== Segment start ==

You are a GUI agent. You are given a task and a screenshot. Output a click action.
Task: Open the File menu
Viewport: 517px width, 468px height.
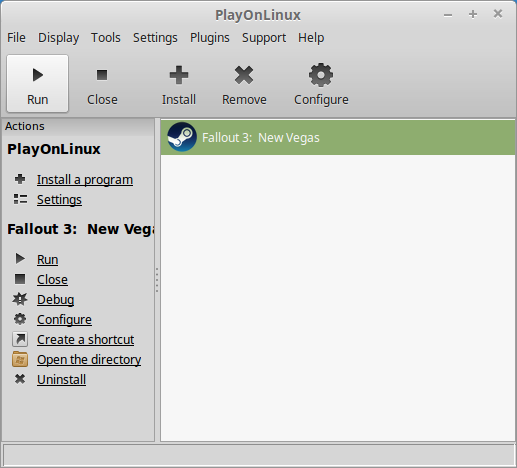tap(16, 38)
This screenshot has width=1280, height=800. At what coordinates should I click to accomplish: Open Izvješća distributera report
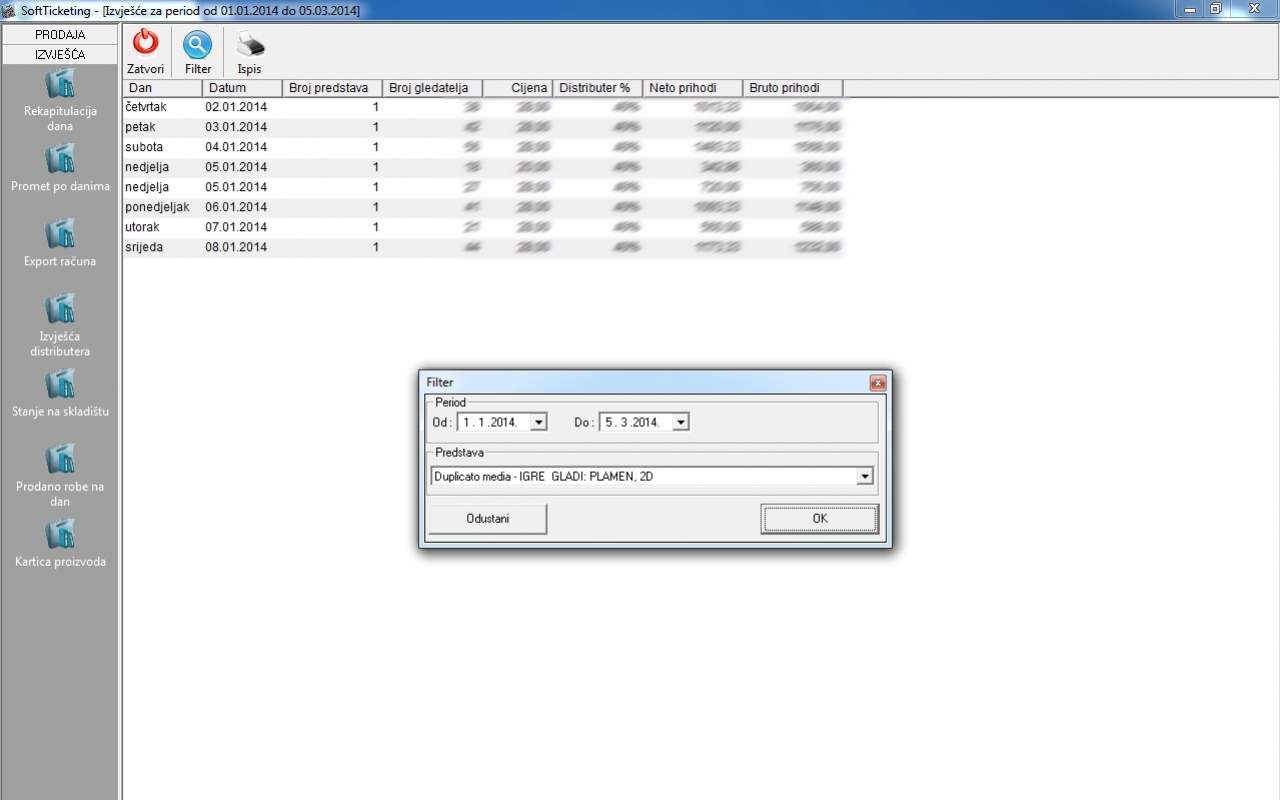click(x=60, y=310)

== Segment end ==

> **ACTION ITEM**: Above are the records; reproduce them exactly and leave out the pictures.

> **EXERCISE RESPONSE**:
You are a GUI agent. You are given a task and a screenshot. Output a click action.
Task: Open the File menu
Viewport: 517px width, 468px height.
tap(16, 38)
This screenshot has width=1280, height=800. At what coordinates should I click to accomplish: Open Izvješća distributera report
click(x=60, y=310)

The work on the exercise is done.